Herbert Spencer, in whose honour we are assembled to-day, would
naturally be classed among scientific philosophers: it was mainly from
science that he drew his data, his formulation of problems, and his
conception of method. But his strong religious sense is obvious in
much of his writing, and his ethical pre-occupations are what make him
value the conception of evolution--that conception in which, as a
whole generation has believed, science and morals are to be united in
fruitful and indissoluble marriage.
It is my belief that the ethical and religious motives in spite of
the splendidly imaginative systems to which they have given rise, have
been on the whole a hindrance to the progress of philosophy, and ought
now to be consciously thrust aside by those who wish to discover
philosophical truth. Science, originally, was entangled in similar
motives, and was thereby hindered in its advances. It is, I maintain,
from science, rather than from ethics and religion, that philosophy
should draw its inspiration.
But there are two different ways in which a philosophy may seek to
base itself upon science. It may emphasise the most general _results_
of science, and seek to give even greater generality and unity to
these results. Or it may study the _methods_ of science, and seek to
apply these methods, with the necessary adaptations, to its own
peculiar province. Much philosophy inspired by science has gone astray
through preoccupation with the _results_ momentarily supposed to have
been achieved. It is not results, but _methods_ that can be
transferred with profit from the sphere of the special sciences to the
sphere of philosophy.
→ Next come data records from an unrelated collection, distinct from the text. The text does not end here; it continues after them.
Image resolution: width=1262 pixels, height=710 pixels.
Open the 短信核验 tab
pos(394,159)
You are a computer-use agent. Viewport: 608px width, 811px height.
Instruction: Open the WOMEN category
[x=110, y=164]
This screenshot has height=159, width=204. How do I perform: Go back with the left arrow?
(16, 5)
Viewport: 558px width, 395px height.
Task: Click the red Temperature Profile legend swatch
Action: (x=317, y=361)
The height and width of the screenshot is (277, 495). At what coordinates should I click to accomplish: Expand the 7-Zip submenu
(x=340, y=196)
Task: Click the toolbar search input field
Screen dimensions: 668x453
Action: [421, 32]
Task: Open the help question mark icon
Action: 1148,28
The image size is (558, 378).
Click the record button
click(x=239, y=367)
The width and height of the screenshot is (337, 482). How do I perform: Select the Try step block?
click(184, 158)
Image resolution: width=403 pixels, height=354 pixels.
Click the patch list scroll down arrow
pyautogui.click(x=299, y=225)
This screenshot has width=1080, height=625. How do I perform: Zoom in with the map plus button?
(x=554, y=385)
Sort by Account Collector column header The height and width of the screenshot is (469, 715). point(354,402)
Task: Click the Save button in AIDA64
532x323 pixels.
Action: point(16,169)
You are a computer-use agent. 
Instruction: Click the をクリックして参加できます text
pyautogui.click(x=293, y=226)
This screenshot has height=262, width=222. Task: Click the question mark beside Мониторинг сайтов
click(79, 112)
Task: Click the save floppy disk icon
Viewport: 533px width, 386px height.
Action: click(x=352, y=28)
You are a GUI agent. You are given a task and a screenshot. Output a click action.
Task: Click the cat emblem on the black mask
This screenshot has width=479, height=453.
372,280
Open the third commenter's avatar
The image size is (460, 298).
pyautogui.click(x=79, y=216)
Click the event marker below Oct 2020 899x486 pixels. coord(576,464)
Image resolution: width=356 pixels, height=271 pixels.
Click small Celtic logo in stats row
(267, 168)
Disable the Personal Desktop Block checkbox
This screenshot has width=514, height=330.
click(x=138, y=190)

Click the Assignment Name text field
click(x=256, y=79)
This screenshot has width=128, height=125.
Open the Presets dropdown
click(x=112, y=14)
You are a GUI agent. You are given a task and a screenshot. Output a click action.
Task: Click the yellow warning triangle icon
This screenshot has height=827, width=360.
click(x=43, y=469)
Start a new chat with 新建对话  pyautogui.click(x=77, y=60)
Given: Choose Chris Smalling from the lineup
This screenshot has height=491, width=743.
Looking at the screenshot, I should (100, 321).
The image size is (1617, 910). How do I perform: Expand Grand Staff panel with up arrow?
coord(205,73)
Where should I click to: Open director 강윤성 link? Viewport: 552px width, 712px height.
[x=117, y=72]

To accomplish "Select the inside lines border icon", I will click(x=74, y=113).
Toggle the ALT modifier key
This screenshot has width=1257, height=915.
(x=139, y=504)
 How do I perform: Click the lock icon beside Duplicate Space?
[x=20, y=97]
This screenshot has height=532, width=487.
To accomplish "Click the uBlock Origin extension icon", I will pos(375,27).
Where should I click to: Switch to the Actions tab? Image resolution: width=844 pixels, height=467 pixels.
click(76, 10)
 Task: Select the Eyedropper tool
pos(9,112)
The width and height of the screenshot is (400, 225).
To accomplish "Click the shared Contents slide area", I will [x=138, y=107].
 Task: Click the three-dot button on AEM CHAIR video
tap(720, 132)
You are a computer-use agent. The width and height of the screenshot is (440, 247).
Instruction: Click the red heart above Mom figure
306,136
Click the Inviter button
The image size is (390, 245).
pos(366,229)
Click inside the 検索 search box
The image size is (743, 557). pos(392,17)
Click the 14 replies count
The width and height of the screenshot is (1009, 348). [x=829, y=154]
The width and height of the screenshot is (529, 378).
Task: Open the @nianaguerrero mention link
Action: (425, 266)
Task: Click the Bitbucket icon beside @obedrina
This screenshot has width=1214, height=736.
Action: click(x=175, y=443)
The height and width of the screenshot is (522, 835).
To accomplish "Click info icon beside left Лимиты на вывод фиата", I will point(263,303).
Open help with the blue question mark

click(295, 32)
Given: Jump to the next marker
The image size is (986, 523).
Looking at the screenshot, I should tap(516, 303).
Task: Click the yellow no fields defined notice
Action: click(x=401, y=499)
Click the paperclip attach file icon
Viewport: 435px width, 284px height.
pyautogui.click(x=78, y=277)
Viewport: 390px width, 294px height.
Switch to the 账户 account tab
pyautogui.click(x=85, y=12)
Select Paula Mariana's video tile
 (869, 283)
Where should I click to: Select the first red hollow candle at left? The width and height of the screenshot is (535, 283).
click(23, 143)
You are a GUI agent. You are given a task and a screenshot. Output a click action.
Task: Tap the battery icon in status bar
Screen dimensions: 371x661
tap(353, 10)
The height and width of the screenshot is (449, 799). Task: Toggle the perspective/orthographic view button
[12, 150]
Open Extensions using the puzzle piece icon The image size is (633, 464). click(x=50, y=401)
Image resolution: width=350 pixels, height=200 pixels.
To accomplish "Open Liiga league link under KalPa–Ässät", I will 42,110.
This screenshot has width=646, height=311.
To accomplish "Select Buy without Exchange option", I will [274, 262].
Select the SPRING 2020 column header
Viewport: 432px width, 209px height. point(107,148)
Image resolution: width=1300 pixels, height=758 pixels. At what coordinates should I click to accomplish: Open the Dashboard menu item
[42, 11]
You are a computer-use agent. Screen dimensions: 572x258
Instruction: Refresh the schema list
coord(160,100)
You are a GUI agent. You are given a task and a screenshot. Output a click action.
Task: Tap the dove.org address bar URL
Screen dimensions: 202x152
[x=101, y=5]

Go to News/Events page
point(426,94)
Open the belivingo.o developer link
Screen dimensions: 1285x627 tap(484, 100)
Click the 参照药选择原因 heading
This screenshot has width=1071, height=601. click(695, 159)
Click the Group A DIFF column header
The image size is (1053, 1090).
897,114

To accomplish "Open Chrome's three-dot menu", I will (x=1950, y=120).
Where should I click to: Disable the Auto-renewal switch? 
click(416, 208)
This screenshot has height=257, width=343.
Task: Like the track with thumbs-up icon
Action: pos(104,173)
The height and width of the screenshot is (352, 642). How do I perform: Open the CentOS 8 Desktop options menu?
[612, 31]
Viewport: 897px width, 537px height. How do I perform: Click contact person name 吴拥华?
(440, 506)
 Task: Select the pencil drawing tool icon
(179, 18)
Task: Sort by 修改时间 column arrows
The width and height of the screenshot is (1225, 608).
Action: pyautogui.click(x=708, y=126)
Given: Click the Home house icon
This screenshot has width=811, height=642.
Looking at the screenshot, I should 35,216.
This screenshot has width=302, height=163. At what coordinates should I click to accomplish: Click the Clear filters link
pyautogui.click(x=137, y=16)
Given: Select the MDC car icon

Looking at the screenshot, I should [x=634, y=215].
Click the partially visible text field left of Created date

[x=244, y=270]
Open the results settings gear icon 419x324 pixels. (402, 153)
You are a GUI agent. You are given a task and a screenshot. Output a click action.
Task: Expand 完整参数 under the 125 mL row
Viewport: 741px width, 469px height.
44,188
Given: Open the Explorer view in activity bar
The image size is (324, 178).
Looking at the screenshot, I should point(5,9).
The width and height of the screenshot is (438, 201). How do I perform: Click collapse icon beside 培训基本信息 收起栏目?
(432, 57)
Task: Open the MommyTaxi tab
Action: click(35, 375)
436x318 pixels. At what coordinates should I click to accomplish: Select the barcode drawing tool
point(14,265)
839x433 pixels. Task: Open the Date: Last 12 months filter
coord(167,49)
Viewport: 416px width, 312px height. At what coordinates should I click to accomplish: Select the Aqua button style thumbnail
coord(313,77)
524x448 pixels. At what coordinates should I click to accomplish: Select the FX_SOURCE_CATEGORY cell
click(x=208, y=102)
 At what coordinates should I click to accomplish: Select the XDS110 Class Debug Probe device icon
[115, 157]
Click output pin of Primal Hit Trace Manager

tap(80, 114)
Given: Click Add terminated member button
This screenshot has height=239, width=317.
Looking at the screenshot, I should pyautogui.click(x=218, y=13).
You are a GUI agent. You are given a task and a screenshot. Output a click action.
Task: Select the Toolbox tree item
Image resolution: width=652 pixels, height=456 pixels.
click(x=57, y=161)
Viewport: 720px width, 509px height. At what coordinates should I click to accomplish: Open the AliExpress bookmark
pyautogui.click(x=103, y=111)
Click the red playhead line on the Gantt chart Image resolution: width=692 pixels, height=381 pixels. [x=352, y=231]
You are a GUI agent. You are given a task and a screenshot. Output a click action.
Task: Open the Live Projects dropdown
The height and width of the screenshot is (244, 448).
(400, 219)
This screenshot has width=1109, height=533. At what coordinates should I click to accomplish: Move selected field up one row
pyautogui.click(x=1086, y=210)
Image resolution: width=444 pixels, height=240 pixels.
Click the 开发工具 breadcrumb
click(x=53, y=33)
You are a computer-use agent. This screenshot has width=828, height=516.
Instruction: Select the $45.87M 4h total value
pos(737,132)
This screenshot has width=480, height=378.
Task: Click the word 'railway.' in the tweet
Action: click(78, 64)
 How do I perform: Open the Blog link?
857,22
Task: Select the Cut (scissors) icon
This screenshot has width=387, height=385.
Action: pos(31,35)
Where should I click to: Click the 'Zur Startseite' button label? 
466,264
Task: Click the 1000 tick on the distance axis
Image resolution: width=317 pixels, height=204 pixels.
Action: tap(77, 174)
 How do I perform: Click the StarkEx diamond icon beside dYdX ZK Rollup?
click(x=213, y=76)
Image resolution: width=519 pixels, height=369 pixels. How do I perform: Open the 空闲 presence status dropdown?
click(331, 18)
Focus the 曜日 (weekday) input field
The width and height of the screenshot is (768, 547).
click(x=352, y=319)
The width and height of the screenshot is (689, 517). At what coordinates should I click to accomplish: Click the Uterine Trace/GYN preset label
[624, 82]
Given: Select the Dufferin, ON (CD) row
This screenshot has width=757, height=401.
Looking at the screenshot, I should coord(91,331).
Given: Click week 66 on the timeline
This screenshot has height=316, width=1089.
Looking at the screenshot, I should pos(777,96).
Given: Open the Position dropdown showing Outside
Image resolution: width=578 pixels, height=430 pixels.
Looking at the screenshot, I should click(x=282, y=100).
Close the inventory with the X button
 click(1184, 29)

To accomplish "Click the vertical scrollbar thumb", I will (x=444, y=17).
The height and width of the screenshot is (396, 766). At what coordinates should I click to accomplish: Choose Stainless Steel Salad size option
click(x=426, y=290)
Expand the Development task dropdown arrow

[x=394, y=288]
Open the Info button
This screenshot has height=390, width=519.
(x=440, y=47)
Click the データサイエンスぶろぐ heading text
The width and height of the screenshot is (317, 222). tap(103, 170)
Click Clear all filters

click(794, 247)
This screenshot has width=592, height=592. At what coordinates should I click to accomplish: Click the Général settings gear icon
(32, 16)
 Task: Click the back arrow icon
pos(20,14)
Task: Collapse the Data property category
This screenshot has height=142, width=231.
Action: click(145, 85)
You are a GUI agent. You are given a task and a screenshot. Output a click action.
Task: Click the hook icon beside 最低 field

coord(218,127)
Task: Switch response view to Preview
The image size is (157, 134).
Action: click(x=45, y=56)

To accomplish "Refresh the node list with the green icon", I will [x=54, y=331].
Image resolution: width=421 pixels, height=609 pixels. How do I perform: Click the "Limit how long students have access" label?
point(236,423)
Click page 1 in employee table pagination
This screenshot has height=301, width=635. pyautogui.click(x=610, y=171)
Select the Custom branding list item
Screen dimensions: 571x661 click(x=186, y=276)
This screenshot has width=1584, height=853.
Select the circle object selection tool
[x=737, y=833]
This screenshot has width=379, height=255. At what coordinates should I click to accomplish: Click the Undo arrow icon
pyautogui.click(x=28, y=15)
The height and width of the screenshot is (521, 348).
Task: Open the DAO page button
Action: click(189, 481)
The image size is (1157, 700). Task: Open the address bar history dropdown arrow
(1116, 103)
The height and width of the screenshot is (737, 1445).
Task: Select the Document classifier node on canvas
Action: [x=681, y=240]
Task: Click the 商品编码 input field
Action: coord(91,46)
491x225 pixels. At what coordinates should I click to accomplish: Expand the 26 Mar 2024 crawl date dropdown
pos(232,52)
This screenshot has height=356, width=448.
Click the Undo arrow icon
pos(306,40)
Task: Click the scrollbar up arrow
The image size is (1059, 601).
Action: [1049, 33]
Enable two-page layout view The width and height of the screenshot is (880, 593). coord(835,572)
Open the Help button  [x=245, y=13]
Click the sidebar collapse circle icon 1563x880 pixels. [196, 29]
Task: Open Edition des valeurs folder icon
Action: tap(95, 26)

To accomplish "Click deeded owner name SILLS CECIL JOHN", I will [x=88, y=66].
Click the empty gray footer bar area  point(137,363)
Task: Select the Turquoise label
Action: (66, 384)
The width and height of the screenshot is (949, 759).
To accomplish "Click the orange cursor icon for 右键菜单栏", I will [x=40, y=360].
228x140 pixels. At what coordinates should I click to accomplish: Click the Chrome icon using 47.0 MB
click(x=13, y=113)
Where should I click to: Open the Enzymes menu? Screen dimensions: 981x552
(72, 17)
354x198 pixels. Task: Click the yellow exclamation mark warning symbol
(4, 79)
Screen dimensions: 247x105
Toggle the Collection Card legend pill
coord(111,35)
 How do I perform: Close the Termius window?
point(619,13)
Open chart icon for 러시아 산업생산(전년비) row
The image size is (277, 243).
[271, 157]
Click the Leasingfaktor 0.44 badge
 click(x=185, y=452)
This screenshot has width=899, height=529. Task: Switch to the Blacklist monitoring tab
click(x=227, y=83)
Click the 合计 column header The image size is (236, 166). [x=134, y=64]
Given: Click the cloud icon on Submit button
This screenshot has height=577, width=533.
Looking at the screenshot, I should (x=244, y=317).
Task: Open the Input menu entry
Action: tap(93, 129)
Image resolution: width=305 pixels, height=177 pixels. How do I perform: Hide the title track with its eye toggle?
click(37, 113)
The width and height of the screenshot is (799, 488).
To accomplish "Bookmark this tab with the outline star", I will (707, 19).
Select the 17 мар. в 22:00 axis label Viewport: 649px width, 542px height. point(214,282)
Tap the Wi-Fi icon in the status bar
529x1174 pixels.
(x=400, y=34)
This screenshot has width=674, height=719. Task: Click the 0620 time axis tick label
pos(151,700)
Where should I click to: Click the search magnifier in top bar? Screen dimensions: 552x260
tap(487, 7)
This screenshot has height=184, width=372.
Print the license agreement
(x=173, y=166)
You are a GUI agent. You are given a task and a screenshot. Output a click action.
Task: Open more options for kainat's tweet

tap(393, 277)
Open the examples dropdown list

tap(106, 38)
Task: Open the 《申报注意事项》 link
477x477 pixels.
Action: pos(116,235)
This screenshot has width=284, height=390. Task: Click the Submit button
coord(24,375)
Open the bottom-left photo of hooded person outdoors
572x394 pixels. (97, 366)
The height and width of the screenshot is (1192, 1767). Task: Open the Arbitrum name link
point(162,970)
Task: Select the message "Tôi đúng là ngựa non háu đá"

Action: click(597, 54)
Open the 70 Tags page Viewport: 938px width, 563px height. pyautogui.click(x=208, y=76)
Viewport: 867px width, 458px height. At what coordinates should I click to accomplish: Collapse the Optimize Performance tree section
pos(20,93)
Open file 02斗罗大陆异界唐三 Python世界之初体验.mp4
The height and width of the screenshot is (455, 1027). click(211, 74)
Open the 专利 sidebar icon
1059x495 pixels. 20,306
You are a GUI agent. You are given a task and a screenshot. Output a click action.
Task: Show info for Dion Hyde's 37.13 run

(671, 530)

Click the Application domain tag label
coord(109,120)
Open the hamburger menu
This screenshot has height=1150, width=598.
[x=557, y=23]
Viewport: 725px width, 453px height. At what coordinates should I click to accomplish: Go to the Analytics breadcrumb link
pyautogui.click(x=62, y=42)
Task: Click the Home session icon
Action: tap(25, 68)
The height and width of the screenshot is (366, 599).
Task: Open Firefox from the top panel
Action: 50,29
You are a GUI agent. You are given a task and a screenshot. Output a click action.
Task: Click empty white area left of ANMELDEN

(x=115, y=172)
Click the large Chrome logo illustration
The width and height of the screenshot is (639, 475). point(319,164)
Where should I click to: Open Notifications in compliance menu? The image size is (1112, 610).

What I wish to bring to your notice is the
possibility and importance of applying to philosophical problems
certain broad principles of method which have been found successful in
the study of scientific questions.
The opposition between a philosophy guided by scientific method and a
philosophy dominated by religious and ethical ideas may be illustrated
by two notions which are very prevalent in the works of philosophers,
namely the notion of _the universe_, and the notion of _good and
evil_. A philosopher is expected to tell us something about the nature
of the universe as a whole, and to give grounds for either optimism or
pessimism. Both these expectations seem to me mistaken.
I believe the
conception of "the universe" to be, as its etymology indicates, a
mere relic of pre-Copernican astronomy: and I believe the question of
optimism and pessimism to be one which the philosopher will regard as
outside his scope, except, possibly, to the extent of maintaining that
it is insoluble.
In the days before Copernicus, the conception of the
"universe" was
defensible on scientific grounds: the diurnal revolution of the
heavenly bodies bound them together as all parts of one system, of
which the earth was the centre. Round this apparent scientific fact,
many human desires rallied: the wish to believe Man important in the
scheme of things, the theoretical desire for a comprehensive
understanding of the Whole, the hope that the course of nature might
be guided by some sympathy with our wishes. In this way, an ethically
inspired system of metaphysics grew up, whose anthropocentrism was
apparently warranted by the geocentrism of astronomy.
When Copernicus
swept away the astronomical basis of this system of thought, it had
grown so familiar, and had associated itself so intimately with men's
aspirations, that it survived with scarcely diminished force--survived
even Kant's "Copernican revolution," and is still now the unconscious
premiss of most metaphysical systems.
The oneness of the world is an almost undiscussed postulate of most
metaphysics. "Reality is not merely one and self-consistent, but is a
system of reciprocally determinate parts"[19]--such a statement would
pass almost unnoticed as a mere truism. Yet I believe that it embodies
a failure to effect thoroughly the "Copernican revolution," and that
the apparent oneness of the world is merely the oneness of what is
seen by a single spectator or apprehended by a single mind. The
Critical Philosophy, although it intended to emphasise the subjective
element in many apparent characteristics of the world, yet, by
regarding the world in itself as unknowable, so concentrated attention
upon the subjective representation that its subjectivity was soon
forgotten. Having recognised the categories as the work of the mind,
it was paralysed by its own recognition, and abandoned in despair the
attempt to undo the work of subjective falsification. In part, no
doubt, its despair was well founded, but not, I think, in any absolute
or ultimate sense. Still less was it a ground for rejoicing, or for
supposing that the nescience to which it ought to have given rise
could be legitimately exchanged for a metaphysical dogmatism.
I
As regards our present question, namely, the question of the unity of
the world, the right method, as I think, has been indicated by William
James.[20] "Let us now turn our backs upon ineffable or unintelligible
ways of accounting for the world's oneness, and inquire whether,
instead of being a principle, the 'oneness' affirmed may not merely be
a name like 'substance' descriptive of the fact that certain _specific
and verifiable connections_ are found among the parts of the
experiential flux.... We can easily conceive of things that shall have
no connection whatever with each other. We may assume them to inhabit
different times and spaces, as the dreams of different persons do even
now. They may be so unlike and incommensurable, and so inert towards
one another, as never to jostle or interfere. Even now there may
actually be whole universes so disparate from ours that we who know
ours have no means of perceiving that they exist. We conceive their
diversity, however; and by that fact the whole lot of them form what
is known in logic as 'a universe of discourse.' To form a universe of
discourse argues, as this example shows, no further kind of connexion.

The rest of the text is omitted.